▶ The problem:
Convert every line of the items below into a Markdown table with the columns "Row" and "Line," numbering each row and skipping blank lines. Leave the pictures out of the table.

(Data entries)
========================

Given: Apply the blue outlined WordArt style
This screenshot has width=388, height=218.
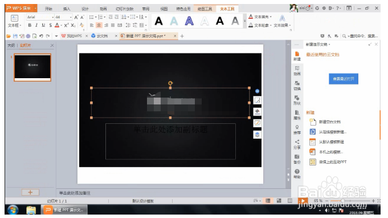Looking at the screenshot, I should tap(189, 21).
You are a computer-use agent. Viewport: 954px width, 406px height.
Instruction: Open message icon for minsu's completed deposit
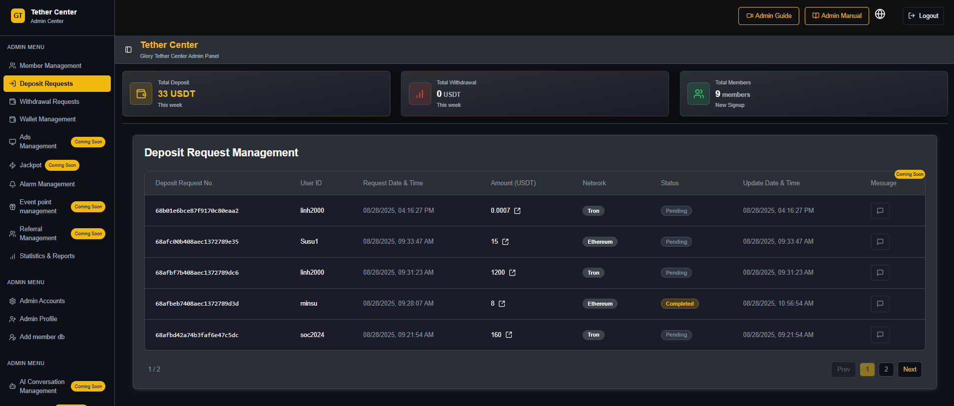click(x=880, y=304)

========================

▶ Written solution:
| Row | Line |
|---|---|
| 1 | Given: Apply the blue outlined WordArt style |
| 2 | This screenshot has width=388, height=218. |
| 3 | Looking at the screenshot, I should tap(189, 21). |
| 4 | You are a computer-use agent. Viewport: 954px width, 406px height. |
| 5 | Instruction: Open message icon for minsu's completed deposit |
| 6 | click(x=880, y=304) |